十五の石の物語
「大丈夫だってば!
それに、私達には『十字架』しか手がかりがないんだし、ヴェールが行かなくても私達はそこに行くよ!」

「その通りだ。十字の導きは今の所そこしかあてがないのだからな。」

それは本当のことでもあったが、ヴェールを同じ種族に会わせてやりたいという気持ちから言った言葉でもあった。
そうすることが、彼の心の傷を癒すことにもなると思ったから。



「その森について詳しいことをご存じありませんか?」

「それが、残念ながらよくは知らないんだ…なんせ作り話だと思ってたくらいだからな。
こんな事なら、もっと詳しく聞いておくんだったな。
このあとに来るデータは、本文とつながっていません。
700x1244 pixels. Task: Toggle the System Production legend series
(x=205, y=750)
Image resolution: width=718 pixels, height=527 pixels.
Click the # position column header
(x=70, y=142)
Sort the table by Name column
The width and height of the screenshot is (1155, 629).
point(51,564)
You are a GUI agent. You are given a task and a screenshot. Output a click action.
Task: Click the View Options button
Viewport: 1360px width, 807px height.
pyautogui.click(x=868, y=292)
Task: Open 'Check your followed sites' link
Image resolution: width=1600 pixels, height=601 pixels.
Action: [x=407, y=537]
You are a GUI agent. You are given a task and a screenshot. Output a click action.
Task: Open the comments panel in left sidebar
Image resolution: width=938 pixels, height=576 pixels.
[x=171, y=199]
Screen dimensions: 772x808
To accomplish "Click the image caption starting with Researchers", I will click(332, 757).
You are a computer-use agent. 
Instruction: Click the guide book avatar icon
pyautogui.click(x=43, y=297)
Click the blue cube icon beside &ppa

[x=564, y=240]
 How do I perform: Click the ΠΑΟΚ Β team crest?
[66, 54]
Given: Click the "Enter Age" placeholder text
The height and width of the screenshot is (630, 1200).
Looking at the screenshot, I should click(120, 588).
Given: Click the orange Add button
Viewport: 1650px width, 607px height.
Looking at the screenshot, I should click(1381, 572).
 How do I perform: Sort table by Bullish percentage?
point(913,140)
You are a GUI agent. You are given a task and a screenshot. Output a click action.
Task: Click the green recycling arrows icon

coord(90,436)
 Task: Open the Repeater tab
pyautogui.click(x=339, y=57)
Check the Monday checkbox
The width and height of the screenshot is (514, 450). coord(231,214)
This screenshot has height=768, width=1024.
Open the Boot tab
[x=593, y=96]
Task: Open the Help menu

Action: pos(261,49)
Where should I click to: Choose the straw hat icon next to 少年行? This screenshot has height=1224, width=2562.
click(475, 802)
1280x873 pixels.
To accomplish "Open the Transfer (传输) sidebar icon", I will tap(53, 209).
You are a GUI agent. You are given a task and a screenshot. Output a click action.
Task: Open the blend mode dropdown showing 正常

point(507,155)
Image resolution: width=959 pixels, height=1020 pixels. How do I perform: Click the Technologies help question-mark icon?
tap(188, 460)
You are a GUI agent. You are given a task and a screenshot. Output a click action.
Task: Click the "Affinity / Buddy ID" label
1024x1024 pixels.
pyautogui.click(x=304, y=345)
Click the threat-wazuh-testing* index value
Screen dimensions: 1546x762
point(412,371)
」

「そうですか。
でも、南の方の大きな町へ行けば、なんらかの情報が聞けるかもしれません。
本当にありがとうございました。
あなたにはすっかりお世話になってしまいました。」

サリーとヴェールも口々に礼を述べた。



「そんなことはどうでもいいさ!
それよりも、これからすぐに発つのかい?」

「えぇ、行き先が決まったからには一刻も早く行きたいのです。」

「ちょいと役に立ちそうなものを渡したいから、家に寄ってってくれよ。
どうせ、町へ行く時に通る道なんだし。」

「わかりました。」

私達は荷物をまとめ、ホテルを発った。
あたりはもう薄暗くなっており、帽子と黒眼鏡のおかげもあってヴェールの容姿のことは誰にも気付かれずにすんだ。
私達はそれほどたいそうなことだとは考えていなかったが、今回の男の反応を見て、人々がヴェールの容姿に過剰な反応を示すことがわかった。
もしかしたら、帽子や黒眼鏡だけでは不十分なのかもしれない。